I am always asking the same question: If the visit was 2 minutes longer today, what happened? If it was five minutes shorter, what did I do differently that improved the time? I know my properties very well, as most have been with me for many years. In many cases, a visit will not vary more than a minute or two (say, out of an hour). In one case, I mow a 1.8A property where my time is always very close to 1:28. My time never varies more than two minutes one way or the other.

Today, I worked two properties that are side by side. Last week, my time was 3:21, today it was 3:25. The early part of the visit was foggy, and the grass was very wet. I think that explains the four minutes. These are both large properties, requiring about 1:00 to trim with string trimmer, about 1:00 work with 36" w/b for trim work, and then a bit more than an hour for ZTR work. Each property has many trees, beds, a pond, and other obstacles that make parts 1 and 2 very slow. I continue to look for better production, but think I've nearly squeezed out everything needless, and have found the best paths.

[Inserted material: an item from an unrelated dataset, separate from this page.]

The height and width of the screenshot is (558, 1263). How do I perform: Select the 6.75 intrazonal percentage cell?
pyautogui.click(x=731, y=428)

I think keeping time is very important because it keeps one honest from visit to visit, but, more importantly, gives good insight into making good estimates for potential other jobs.

I only do about 50 hours of bush trimming per season. However, I keep time records for this work as well, along with category (large, medium, small) and number of bushes. The fact that it is written down is useful in making estimates for other jobs.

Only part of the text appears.